Skip to content

Lesson 7: Architecture & Integration

Óbuda University -- Linux in Embedded Systems

"Draw the whole system. Where does data flow? Where can it fail? How did we get here?"


Problem First

Your data logger starts before the network is ready -- the first cloud upload fails.

The display service starts before the sensor driver has probed -- stale data for 10 seconds.

Logs are split between journalctl, dmesg, a CSV file, and stdout -- nobody can reconstruct what happened when the device rebooted at 3 AM.

These are not coding bugs. They are architecture bugs.

No amount of fixing individual services will help if the startup order is fragile, the data flow is undefined, and the failure modes are unplanned.


Today's Map

  • Block 1 (45 min): Full-stack system view: stack from hardware to app, hardware contract, data flow as architecture, four architecture views, layering rules.
  • Block 2 (45 min): Draw your system plus history: architecture exercise, peer review, Unix/Linux timeline, obsolete vs emerging components, regulatory landscape.

What Is Architecture?

Architecture defines three things before code is written:

  • Which components exist -- services, drivers, hardware blocks
  • How they communicate -- protocols, interfaces, data formats
  • What happens when something breaks -- recovery, fallback, degradation

A system without documented architecture works by accident. It breaks the moment someone changes something that was never written down.

= = = = = = =

*Task instructions*
Carry on the embedded Linux architecture lesson from its last sentence. The rows further down have nothing to do with the embedded Linux architecture lesson.

*Supplied information*
= = = = = = =

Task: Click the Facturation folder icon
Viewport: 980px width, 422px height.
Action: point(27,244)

= = = = = = =

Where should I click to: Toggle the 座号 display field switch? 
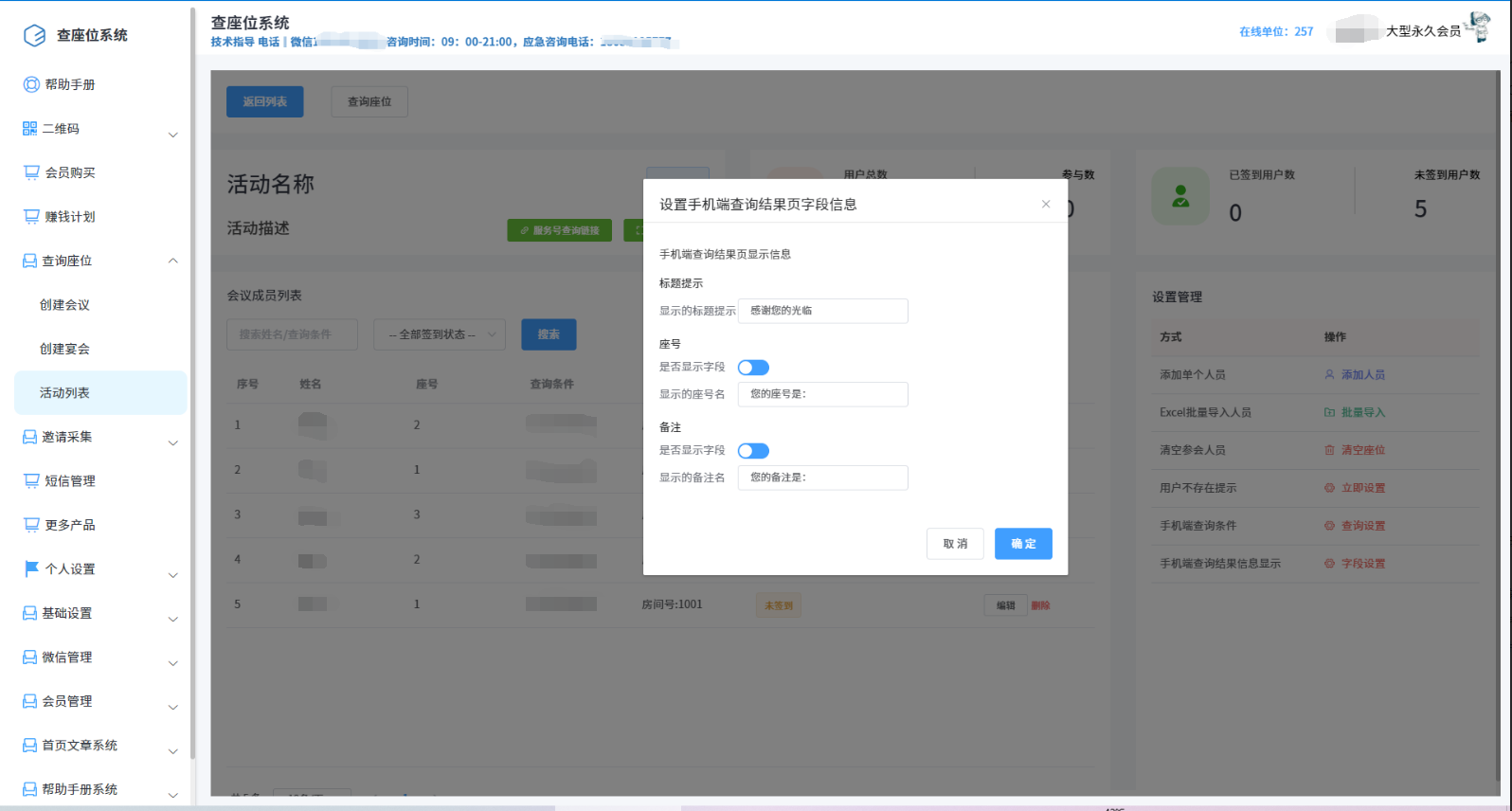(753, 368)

= = = = = = =

*Task response*
The Full Stack

 +-------------------------------------------------------+
 |                  Application Layer                     |
 |  Product logic: read sensors, render display, upload   |
 +--------------------------+----------------------------+
 |       Init System        |     System Services        |
 |  systemd: ordering,      |  logging, networking,      |
 |  supervision, restart    |  monitoring                |
 +--------------------------+----------------------------+
 |                  Linux Kernel                          |
 |  Drivers (I2C, SPI, GPIO, DRM)  |  Scheduler  |  FS  |
 +--------------------------+------+---------+---+-------+
 |                  Bootloader                            |
 |  U-Boot / RPi firmware: HW init, kernel loading       |
 +--------------------------+----------------------------+
 |                  Hardware                              |
 |  SoC (CPU, GPU, peripherals)  |  Sensors, Displays   |
 +-------------------------------------------------------+

Each layer has one job and communicates only with its neighbors.


Layer Responsibilities

Layer Owns Stops At
Bootloader Clock init, RAM init, load kernel Kernel handoff
Kernel Drivers, scheduling, memory, filesystems Stable /dev/ and sysfs interfaces
Init (systemd) Service ordering, supervision, restart Application readiness
Application Product behavior, data processing User-visible output

When a layer reaches into another layer's job, the system becomes fragile.


center

Operating system architecture layers: hardware, kernel (drivers, scheduler, memory management), system libraries, and user-space applications.


Block 1

Full-Stack System View


The Hardware Contract

Three layers form a contract:

 +---------------------+
 |   Application       |  reads /dev/mcp9808
 |   (Python script)   |  or /sys/bus/iio/...
 +----------+----------+
            |  stable interface (read/write syscalls)
 +----------v----------+
 |   Kernel Driver      |  knows register map,
 |   (mcp9808.ko)       |  timing, bus protocol
 +----------+----------+
            |  I2C bus address from Device Tree
 +----------v----------+
 |   Device Tree        |  declares: "MCP9808 at
 |   (.dtb / overlay)   |  address 0x18 on i2c-1"
 +---------------------+

The app does not know the I2C address. The driver does not know what the app does with the temperature. The Device Tree does not know either.


When the Contract Breaks

Broken Layer Symptom Example
Device Tree Driver never probes Wrong I2C address in overlay
Driver Interface changes between kernels sysfs attribute renamed in 6.x
Application Bypasses driver App reads /dev/mem directly

Respecting the contract means your application runs on any board that provides the same driver interface -- Raspberry Pi, custom PCB, or industrial SoM.

Portability comes from discipline, not from luck.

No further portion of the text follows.